### Requirement
Where a line in the records below includes "marker", pull that line out.

### Material for this exercise
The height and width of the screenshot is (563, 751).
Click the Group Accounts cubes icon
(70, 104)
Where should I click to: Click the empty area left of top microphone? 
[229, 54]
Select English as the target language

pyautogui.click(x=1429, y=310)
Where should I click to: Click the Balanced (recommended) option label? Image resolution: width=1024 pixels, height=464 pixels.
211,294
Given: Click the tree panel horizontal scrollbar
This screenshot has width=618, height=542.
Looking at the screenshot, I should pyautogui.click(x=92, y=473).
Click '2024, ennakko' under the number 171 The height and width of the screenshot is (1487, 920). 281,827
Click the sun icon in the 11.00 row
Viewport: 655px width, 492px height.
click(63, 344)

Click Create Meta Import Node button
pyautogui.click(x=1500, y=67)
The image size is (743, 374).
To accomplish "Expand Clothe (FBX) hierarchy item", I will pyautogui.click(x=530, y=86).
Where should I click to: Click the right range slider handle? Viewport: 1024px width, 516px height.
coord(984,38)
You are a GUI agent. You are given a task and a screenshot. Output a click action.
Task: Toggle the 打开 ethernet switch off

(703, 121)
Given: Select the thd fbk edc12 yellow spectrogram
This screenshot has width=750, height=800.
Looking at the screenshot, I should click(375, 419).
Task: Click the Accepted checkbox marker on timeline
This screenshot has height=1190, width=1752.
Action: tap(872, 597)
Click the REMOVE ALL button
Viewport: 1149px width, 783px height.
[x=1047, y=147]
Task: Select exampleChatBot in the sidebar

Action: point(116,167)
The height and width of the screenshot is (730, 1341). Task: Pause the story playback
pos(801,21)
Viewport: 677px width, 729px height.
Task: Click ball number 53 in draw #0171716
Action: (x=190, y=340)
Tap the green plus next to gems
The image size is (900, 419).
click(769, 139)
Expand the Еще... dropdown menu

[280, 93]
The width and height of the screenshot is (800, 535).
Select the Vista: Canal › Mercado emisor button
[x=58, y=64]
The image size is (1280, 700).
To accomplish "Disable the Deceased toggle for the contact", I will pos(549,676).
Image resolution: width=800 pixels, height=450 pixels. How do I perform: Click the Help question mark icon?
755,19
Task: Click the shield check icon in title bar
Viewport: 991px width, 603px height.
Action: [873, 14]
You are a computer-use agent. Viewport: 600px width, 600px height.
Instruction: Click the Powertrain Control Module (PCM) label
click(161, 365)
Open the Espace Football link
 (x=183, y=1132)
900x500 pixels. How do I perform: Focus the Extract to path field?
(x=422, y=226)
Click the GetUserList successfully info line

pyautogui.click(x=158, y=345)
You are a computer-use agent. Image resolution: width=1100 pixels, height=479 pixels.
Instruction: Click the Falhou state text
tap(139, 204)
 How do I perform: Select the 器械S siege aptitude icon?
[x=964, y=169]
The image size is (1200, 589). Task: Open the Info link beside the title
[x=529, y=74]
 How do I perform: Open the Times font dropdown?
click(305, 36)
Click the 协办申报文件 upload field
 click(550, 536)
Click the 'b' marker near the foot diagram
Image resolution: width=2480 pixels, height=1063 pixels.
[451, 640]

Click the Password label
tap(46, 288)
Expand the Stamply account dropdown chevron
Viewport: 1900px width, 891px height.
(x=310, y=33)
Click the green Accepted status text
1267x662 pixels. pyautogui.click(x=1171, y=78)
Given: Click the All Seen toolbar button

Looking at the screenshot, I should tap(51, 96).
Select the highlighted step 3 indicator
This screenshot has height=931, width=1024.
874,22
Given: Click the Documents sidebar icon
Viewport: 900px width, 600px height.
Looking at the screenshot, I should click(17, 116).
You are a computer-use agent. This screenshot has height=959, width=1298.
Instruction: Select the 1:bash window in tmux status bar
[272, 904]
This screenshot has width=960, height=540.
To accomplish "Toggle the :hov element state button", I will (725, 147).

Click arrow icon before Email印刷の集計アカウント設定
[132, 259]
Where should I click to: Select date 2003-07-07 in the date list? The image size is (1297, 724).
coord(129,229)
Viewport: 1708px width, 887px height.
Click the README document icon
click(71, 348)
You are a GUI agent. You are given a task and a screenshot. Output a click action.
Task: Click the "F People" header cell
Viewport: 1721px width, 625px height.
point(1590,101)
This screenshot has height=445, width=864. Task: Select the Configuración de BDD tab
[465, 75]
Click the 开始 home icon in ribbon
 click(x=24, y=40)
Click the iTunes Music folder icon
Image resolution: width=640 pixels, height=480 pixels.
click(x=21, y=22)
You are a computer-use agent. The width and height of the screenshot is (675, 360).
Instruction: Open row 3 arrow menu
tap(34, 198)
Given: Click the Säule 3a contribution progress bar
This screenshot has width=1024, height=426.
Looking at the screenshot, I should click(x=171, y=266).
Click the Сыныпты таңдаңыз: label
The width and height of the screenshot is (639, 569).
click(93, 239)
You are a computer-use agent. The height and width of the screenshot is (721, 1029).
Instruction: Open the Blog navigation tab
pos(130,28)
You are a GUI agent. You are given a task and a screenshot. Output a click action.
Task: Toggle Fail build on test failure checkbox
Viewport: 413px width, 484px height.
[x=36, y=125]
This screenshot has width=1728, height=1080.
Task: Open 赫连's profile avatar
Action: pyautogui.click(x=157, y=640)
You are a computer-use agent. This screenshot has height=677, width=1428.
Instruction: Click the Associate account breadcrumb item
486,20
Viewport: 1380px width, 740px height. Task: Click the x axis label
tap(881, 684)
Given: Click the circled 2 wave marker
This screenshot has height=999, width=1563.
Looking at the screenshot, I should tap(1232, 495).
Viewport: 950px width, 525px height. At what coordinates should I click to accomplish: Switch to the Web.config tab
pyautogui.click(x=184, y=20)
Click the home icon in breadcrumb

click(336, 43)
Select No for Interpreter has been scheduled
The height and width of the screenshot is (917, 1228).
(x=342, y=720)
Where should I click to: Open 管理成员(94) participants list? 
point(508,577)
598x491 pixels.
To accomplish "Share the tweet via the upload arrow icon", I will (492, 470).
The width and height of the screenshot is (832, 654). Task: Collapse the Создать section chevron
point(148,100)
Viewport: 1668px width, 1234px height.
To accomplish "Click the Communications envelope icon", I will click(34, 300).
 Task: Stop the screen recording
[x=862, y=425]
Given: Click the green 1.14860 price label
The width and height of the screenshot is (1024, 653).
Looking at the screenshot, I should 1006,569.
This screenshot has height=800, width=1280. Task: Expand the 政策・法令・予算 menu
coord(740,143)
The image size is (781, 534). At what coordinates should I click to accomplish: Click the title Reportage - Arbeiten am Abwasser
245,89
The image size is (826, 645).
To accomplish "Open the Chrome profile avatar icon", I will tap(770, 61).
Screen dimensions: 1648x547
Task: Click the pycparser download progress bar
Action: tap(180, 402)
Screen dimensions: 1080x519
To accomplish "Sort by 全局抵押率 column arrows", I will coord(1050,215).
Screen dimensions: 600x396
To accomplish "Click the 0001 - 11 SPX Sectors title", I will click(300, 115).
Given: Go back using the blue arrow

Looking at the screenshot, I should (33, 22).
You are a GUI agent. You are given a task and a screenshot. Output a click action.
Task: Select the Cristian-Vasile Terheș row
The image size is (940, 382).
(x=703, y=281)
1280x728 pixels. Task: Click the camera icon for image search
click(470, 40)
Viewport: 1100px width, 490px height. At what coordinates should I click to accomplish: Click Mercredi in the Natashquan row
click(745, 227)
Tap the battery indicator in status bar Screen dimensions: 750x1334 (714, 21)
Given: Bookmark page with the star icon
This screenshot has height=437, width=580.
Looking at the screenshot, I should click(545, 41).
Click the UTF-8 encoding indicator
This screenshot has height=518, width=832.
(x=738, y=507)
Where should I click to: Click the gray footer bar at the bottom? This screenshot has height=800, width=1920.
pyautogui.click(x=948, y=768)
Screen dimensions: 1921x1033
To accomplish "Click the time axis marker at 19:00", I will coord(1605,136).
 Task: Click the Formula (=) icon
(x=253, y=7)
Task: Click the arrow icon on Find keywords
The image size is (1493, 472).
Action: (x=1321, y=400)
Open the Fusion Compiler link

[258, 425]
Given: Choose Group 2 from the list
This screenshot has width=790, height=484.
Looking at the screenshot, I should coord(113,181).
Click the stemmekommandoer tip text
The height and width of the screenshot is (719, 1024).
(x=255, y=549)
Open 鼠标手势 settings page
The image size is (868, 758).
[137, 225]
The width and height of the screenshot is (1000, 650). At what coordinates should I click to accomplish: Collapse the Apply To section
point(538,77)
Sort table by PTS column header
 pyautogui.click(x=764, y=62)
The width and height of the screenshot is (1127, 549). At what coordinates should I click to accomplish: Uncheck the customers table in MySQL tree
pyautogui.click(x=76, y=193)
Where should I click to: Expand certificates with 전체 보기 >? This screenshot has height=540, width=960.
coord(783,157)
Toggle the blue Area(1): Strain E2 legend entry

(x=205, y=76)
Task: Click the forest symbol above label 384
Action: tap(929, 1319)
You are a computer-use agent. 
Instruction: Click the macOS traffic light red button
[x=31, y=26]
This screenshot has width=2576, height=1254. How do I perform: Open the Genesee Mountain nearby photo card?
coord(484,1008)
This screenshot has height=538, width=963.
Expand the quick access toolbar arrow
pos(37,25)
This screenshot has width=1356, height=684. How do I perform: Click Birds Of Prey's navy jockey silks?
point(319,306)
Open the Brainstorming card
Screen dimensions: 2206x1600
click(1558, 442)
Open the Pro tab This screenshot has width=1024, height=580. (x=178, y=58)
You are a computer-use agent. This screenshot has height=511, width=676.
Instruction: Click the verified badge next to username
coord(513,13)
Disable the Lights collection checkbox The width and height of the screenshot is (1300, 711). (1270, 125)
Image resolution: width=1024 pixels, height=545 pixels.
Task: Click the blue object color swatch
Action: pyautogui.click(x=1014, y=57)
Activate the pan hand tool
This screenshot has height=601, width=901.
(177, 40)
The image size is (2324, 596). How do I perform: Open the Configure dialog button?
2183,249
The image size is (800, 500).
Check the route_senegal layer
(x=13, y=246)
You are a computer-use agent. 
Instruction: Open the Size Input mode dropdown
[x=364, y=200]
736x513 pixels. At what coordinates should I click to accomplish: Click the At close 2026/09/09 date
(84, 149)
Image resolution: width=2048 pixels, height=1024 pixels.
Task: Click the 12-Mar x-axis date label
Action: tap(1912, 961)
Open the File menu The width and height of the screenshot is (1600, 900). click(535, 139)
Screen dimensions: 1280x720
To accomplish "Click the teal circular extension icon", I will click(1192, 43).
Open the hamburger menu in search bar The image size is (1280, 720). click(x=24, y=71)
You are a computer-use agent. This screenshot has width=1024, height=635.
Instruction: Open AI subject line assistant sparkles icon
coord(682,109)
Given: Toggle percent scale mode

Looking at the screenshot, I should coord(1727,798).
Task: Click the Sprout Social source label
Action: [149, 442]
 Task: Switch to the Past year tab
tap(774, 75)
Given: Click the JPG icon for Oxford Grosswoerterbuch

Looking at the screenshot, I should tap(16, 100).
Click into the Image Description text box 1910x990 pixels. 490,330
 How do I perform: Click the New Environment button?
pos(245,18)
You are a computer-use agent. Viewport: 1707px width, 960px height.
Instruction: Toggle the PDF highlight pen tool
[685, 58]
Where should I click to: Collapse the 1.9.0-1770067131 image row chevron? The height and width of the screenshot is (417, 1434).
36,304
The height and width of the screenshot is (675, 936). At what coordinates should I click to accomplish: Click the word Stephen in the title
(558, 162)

### Response to the exercise
Task: Click the Accepted checkbox marker on timeline
Click the 'b' marker near the foot diagram
Given: Click the circled 2 wave marker
To accomplish "Click the time axis marker at 19:00", I will coord(1605,136).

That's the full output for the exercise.